## Task details
Go through the lines below and copy each one that holds the string "target".

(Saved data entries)
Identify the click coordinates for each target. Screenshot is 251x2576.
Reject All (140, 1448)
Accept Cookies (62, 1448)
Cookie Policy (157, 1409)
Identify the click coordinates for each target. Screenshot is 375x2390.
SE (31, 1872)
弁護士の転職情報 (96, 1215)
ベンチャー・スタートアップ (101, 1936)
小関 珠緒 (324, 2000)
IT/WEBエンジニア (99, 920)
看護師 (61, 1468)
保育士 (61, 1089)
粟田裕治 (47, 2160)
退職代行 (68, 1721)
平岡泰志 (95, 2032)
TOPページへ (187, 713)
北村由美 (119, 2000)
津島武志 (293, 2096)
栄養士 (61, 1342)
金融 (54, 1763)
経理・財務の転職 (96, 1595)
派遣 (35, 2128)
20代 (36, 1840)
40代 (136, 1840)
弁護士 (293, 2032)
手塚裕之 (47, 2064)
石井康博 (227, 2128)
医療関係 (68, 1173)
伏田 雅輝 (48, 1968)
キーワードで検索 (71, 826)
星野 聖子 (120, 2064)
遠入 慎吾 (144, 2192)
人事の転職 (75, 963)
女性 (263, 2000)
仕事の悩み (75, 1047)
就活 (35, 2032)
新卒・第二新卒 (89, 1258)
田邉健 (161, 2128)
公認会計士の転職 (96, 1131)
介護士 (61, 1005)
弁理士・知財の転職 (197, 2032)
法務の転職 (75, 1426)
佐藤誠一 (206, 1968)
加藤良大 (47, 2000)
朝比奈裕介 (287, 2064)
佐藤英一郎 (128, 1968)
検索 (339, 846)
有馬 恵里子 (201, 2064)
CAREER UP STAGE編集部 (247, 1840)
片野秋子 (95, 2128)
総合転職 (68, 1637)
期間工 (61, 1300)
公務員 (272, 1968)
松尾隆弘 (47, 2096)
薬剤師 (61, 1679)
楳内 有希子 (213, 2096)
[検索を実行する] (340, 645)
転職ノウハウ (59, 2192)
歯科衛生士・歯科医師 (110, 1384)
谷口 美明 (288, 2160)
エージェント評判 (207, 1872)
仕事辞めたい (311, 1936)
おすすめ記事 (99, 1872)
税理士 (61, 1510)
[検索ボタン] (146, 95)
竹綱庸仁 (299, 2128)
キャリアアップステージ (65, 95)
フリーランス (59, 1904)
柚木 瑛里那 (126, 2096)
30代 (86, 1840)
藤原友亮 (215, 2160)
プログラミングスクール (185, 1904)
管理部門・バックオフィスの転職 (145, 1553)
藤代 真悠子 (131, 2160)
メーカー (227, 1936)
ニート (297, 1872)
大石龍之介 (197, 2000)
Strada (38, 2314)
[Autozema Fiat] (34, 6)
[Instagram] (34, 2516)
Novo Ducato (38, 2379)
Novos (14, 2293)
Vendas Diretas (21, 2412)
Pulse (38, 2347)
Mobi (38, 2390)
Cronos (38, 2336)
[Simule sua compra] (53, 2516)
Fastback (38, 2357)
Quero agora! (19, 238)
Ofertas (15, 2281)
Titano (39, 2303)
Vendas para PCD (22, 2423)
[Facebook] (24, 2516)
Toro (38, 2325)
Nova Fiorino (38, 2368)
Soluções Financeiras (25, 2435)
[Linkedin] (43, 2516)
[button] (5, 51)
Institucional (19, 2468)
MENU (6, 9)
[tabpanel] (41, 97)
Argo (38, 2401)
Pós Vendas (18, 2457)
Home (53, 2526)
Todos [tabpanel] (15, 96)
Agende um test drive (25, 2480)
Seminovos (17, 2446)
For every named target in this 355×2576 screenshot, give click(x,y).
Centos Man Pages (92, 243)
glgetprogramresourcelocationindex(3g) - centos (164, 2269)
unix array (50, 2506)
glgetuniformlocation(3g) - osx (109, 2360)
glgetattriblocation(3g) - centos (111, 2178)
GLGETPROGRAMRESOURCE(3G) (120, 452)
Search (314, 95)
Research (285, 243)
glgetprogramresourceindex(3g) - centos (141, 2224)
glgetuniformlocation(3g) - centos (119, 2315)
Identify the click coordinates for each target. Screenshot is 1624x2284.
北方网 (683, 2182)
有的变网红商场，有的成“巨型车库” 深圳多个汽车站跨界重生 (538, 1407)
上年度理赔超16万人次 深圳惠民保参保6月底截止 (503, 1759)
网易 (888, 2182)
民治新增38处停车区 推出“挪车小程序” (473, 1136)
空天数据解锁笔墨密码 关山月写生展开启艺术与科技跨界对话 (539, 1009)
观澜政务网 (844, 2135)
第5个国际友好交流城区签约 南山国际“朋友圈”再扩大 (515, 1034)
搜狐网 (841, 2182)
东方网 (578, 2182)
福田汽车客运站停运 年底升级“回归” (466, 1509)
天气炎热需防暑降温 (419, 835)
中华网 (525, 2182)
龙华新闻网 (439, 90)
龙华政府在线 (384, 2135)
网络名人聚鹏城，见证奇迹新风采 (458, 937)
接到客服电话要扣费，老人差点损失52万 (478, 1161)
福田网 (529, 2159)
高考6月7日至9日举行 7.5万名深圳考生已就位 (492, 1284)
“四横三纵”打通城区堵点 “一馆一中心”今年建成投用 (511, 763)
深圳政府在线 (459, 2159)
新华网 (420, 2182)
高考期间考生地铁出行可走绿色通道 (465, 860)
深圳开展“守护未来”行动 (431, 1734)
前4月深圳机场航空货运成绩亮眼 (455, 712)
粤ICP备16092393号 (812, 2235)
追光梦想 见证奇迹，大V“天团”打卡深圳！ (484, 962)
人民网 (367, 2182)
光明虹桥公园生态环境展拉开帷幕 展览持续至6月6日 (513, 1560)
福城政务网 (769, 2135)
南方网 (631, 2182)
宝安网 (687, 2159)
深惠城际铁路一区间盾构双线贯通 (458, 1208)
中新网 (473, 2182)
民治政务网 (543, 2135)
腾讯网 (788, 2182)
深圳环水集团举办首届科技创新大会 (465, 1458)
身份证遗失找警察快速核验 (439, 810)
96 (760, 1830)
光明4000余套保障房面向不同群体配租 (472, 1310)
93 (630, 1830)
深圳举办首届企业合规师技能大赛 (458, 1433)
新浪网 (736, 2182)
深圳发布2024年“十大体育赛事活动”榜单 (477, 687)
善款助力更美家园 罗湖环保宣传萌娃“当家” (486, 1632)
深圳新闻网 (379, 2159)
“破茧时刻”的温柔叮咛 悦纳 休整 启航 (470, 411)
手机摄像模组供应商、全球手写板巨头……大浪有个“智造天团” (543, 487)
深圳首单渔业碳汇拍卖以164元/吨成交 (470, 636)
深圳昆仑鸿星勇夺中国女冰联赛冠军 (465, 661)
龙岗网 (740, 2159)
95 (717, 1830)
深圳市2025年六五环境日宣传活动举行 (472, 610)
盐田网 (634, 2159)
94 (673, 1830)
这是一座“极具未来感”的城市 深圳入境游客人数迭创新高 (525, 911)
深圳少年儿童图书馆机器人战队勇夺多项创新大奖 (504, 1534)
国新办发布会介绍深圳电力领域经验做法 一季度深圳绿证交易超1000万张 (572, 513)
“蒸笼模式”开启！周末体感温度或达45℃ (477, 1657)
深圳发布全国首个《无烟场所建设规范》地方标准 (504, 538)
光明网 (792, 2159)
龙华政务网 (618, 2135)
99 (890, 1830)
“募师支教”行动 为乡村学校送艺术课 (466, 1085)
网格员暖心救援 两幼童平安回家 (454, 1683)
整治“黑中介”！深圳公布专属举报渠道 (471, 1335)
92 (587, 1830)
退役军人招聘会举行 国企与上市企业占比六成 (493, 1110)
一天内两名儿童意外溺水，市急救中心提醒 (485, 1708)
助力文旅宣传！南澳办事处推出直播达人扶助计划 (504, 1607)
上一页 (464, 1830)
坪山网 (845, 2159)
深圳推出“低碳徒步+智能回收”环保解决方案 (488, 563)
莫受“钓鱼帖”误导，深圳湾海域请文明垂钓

## Response
Identify the click coordinates for each target. Screenshot is 251x2576.
Identify the click coordinates for each target. Screenshot is 375x2390.
For every named target in this 355×2576 screenshot, give click(x,y).
Identify the click coordinates for each target. Screenshot is 1624x2284.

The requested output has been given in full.